As Stacy Schiff writes in The Witches, a history of the Salem Witch Trials, it’s interesting that a witch’s choice of aircraft is a broom: a symbol of what was once domestic, women’s work in the home.
You can’t really talk critically about the idea of witchcraft, particularly in the United States, without mentioning feminism—and the women who just don’t fit into the patriarchy. Witchcraft is the worship of the Goddess, after all, a real appropriation of mother nature. While most world religions seem to color all Gods as male, paganism worships a female, life-bearing figure.
But even aside from the religious implications of witchcraft, writers of fiction and nonfiction alike have drawn life lessons from this group of women forced to the outskirts of society, who embrace independence and self-reliance. Here, we share a few of those empowering, witchy reads for your inspiration.
Lolly Willowes, by Sylvia Townsend Warner
Sylvia Townsend Warner’s 1926 novel tells the story of Laura Willowes, a single woman who doesn’t exactly fit into the societal norms of her day. Being single, when her father dies, she goes to live with her sister’s family, a decision that ends up being exasperating for everyone involved. So Laura retreats to the woods and finds unbridled happiness in living off the grid, communing with nature, and practicing witchcraft.
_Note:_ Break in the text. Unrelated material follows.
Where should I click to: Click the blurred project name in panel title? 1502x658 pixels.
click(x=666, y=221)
It’s hard to say what was more controversial at the time: a woman practicing witchcraft, or living happily on her own.
We Have Always Lived in the Castle, by Shirley Jackson
Mary Katherine Blackwood, or “Merricat,” the narrator of Shirley Jackson’s We Have Always Lived in the Castle, begins by telling readers, “I like my sister Constance, and Richard Plantagenet, and Amanita phalloides, the death-cup mushroom. Everyone else in my family is dead.” After everyone in the family is poisoned, the two sisters live together in their old family manse, reviling the rest of the town. Merricat is knowledgeable in the botanical arts and distrusts any outsiders, especially men.
The Witches of Eastwick, by John Updike
John Updike’s 1984 novel is often read as the black sheep of his other books. One of the only novels of Updike’s to feature female characters and written from the female perspective, The Witches of Eastwick tells the story of three women who stumble upon the dark arts after all suffering losses in love. Their coven is disturbed by the arrival of a man named Daryl van Horne, obviously a proxy for the Devil himself. Though Updike later described his novel as a book about “female power, a power that patriarchal societies have denied,” critics have called the depictions of the three women misogynist, and a 1987 film adaptation starring Jack Nicholson certainly didn’t help the cause.
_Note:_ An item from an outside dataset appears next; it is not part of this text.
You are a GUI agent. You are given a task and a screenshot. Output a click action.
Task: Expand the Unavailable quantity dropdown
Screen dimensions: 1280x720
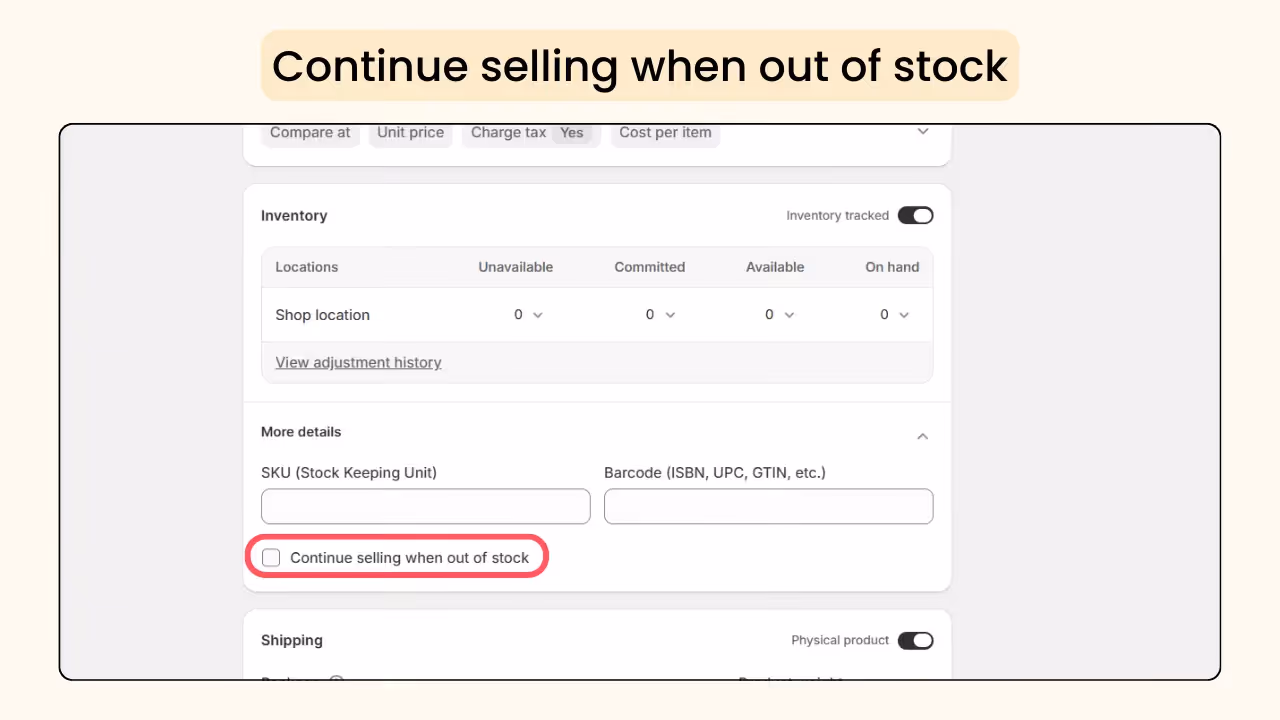[x=540, y=314]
The Mists of Avalon, by Marion Zimmer Bradley
Marion Zimmer Bradley’s cult 1983 novel The Mists of Avalon tells the Arthurian Legend from the female perspective. The matrilineal characters, like Morgaine (Morgan Le Fay) and Gwenhwyfar (Guinevere), rather than Arthur and Lancelot, take center stage. In other versions of the Arthurian Legend, Morgaine is portrayed as an evil witch. In The Mists of Avalon, she is a smart, sympathetic character who longs to save her ancient religion that worships the Goddess from the rising popularity of Christianity.
Witches of America, by Alex Mar
Writer Alex Mar, inspired by a documentary she made on the same subject, publishes Witches of America this week, a study of paganism and witchcraft as it exists today in the United States. Over the course of five years, Mar traveled all over the country to study real-life witches and their religious practice in San Francisco, New England, New Orleans, and even Illinois. The characters she meets along the way all have different stories on how and why they chose to worship the Goddess. Witches of America is a smart investigation into a largely misunderstood (and very real) way of life.